Deputy Attorney General James M. Cole and NSA Deputy Director John C. Inglis cited court oversight in defending the constitutionality of the NSA's oversight activities before the hearing before the House of Justice Committee in July 2013. Nadler's Jerrold representative opposed Cole's defense of the constitutionality of the program, and he said the confidentiality in which the courts function eliminates the validity of their review. "The fact that a secret tribunal can not be held publicly accountable for what it does... may join you in abusing or abusing the law is not fun at all", says Nadler.
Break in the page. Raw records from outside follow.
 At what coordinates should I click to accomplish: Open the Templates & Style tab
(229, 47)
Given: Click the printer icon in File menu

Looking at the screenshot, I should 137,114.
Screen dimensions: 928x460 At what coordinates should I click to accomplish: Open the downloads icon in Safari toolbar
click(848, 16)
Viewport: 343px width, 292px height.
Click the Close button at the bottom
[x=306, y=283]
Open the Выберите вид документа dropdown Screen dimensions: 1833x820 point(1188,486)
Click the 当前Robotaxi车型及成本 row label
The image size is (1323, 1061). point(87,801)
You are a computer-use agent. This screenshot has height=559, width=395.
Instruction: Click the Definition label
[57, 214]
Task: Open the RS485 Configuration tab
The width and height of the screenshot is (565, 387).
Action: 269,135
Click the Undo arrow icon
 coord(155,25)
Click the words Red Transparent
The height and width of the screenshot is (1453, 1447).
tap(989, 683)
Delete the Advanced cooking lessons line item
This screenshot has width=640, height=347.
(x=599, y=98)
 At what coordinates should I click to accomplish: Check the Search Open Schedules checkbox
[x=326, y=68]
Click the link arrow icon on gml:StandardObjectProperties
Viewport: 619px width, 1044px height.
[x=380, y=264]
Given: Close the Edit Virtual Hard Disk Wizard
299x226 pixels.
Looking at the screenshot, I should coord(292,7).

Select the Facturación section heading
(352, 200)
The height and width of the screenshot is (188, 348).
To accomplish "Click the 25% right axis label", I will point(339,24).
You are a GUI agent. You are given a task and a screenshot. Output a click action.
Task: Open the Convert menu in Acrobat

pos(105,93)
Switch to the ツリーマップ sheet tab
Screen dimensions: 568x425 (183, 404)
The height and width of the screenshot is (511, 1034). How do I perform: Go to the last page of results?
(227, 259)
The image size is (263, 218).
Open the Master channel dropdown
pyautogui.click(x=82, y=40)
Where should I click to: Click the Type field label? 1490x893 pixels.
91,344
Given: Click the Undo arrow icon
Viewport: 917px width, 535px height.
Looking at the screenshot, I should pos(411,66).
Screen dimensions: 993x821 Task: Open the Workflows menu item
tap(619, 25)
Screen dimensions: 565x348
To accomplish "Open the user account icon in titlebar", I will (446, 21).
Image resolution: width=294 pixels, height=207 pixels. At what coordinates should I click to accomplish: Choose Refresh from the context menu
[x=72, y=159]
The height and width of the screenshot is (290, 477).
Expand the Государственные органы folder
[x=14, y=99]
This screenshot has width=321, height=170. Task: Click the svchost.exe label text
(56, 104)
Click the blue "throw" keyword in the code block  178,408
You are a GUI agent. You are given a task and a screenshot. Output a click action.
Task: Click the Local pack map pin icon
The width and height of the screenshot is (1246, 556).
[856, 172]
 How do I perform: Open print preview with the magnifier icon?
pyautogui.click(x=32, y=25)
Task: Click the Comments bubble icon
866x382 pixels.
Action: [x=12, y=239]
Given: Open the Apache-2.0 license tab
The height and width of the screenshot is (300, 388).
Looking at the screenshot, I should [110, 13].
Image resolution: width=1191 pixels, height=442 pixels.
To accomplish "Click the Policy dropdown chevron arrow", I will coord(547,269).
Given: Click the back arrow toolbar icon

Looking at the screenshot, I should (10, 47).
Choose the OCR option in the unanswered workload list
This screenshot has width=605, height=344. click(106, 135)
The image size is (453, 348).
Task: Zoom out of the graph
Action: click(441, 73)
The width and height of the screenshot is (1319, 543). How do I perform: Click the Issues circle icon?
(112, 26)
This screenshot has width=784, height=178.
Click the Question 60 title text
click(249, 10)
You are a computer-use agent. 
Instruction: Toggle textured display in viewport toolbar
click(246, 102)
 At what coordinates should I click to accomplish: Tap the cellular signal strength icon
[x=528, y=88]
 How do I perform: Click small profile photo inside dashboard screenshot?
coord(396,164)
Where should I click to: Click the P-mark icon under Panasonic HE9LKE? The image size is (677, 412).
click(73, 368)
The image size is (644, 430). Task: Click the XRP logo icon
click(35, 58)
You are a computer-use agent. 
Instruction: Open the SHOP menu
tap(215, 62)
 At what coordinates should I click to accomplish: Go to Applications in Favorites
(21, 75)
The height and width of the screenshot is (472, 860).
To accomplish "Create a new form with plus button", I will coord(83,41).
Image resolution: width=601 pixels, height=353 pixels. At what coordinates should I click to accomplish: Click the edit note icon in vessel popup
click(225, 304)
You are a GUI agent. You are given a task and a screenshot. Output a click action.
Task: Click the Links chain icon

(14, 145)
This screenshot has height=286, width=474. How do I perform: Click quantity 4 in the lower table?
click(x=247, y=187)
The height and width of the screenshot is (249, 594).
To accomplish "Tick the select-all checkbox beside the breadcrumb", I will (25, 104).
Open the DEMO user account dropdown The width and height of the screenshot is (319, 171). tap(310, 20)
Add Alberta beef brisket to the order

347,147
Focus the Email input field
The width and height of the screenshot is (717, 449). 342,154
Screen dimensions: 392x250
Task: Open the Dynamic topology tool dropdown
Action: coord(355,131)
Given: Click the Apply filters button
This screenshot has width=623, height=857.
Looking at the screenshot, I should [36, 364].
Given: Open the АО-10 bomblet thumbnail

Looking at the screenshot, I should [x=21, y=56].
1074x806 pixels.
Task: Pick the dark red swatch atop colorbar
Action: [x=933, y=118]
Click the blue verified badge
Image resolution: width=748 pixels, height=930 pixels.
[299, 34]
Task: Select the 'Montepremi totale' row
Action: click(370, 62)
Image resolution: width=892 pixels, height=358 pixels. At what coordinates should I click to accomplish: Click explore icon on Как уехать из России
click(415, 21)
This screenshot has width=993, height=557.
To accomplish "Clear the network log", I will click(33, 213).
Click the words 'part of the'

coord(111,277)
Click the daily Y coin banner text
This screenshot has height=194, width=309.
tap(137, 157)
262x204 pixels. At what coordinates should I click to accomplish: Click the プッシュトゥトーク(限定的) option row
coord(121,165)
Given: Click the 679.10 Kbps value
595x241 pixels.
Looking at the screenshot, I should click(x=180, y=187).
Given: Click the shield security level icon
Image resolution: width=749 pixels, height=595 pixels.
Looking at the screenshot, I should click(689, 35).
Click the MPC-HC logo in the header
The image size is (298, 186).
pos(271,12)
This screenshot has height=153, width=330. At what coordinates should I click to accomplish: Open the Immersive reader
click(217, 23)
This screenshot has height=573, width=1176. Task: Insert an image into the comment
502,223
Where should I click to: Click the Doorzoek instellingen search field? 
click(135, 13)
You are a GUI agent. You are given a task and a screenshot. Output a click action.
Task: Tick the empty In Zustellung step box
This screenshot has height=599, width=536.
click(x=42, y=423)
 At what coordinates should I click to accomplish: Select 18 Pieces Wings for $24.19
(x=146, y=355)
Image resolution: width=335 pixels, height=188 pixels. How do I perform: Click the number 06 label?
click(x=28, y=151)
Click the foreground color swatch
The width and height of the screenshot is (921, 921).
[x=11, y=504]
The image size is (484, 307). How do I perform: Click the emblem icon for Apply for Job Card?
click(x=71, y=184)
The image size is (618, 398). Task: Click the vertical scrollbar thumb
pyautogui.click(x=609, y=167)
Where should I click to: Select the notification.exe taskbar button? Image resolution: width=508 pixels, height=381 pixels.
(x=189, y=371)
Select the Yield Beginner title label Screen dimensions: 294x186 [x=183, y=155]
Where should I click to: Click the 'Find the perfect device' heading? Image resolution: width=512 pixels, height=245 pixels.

Orin Kerr, a law professor at George Washington University, said the secrecy that comes along with national security makes it difficult to evaluate how the administration runs the broad powers Congress provides. "The FISA court judge heard all this and they thought it was legal," Kerr said. "What we really do not know, is the opinion of the FISA court."

Secret law

In July 2013, The New York Times publishes the disclosure of the secret government secret disclosures written by a court that holds a huge collection of data on all Americans (even those who are not connected in any way to foreign enemies) collecting by the NSA does not violate the requirements of the Fourth Amendment warrant against the US Constitution. It reports that anyone suspected of involvement in nuclear proliferation, espionage or cyber attacks, according to the court, may be considered a legitimate target for unsecured surveillance. Acting like the US Supreme Court are parallel, the court greatly extends the exception of "special needs" to do so.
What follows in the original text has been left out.